Calculate Coordinates on Arc, Based on Time of Day Hopefully someone can help me out with this.
I'm trying to calculate the position of a point on an arc, based on a percentage of distance along the circumference (% time of day). Sidenote - I'm writing a computer program to execute this, it's just the math that's stopping me!
I know the length of the chord, the height of the saggita, and the coordinates of the circle. I've attached an image as a diagram to explain this.
Based on the time of day, from $6$A.M $(0,0)$ to $6$P.M $(1400,0)$, where will the point on the arc be?
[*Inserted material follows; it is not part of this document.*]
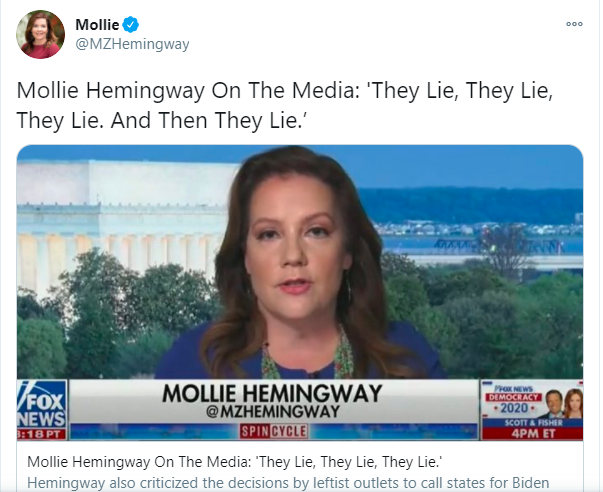Click the 4PM ET red promo bar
Given that $12$P.M the arc will be at coordinates $(700,500)$.
Saggita = $500$,
Chord = $1400$

Another image, with the things I know and don't, also better illustrating the problem I'm trying to solve.
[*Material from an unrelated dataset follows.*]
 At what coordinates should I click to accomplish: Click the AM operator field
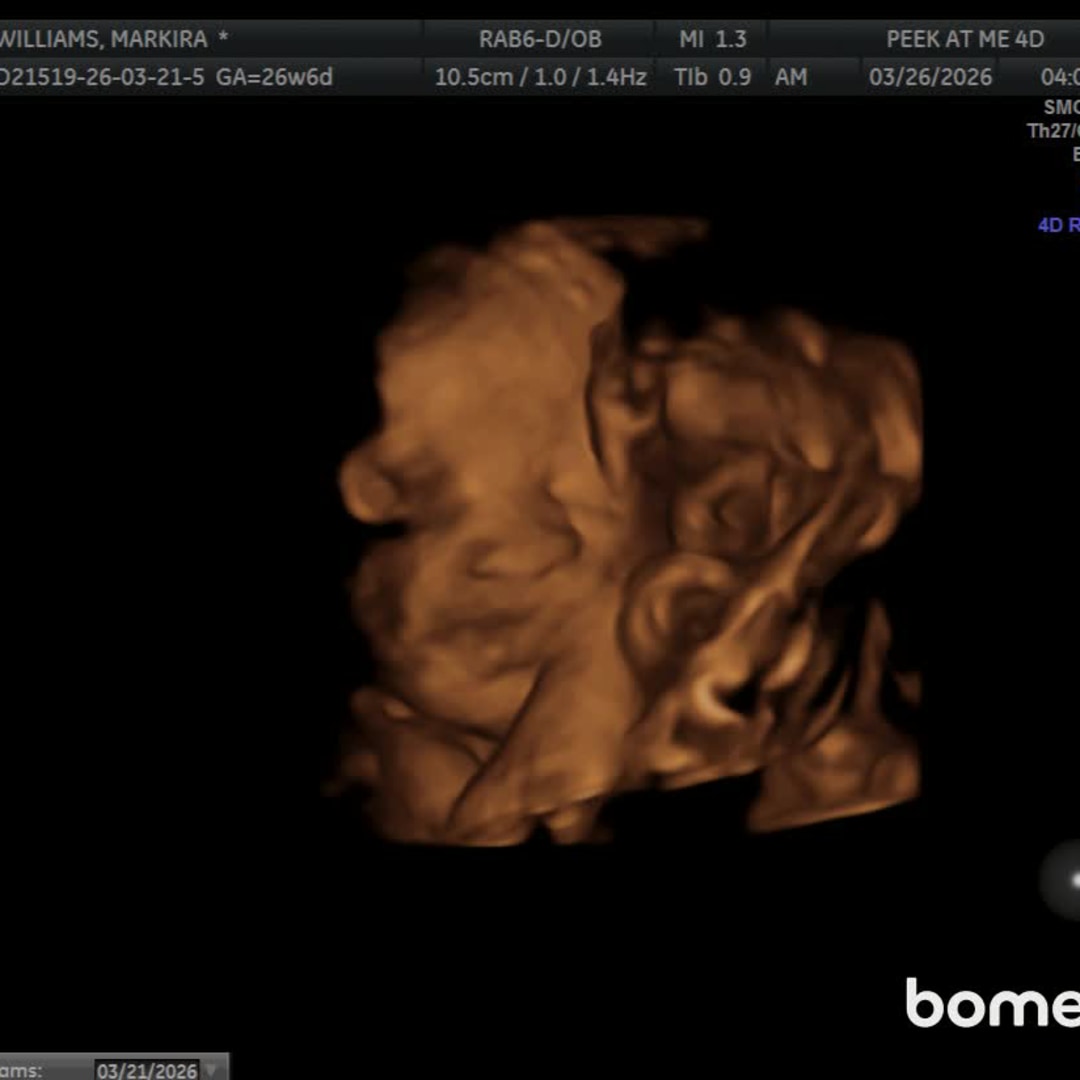790,77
 A: Here is a general solution for the situation you describe, pictured below. The question states that the three given points (which I'll call $A,B,C$) are on a circle, and indeed these points determine a unique $\color{blue}{circle}$. I consider the problem of finding where on this circle the sun will appear to be (as a function of time), as seen by someone located at the midpoint $O$ of line segment $AB$. 
NB: $O$ is not the center of the blue circle, but is the center of a $\color{orange}{circle}$ around which the sun will appear (from $O$) to move at (approximately) constant speed. Consequently, the sun will appear to move at varying speeds around the blue circle.


*

*$A=(0,0),\ B=(0,2a),\ C=(a,h)$ (Your question is the case $a=700, h=500$.)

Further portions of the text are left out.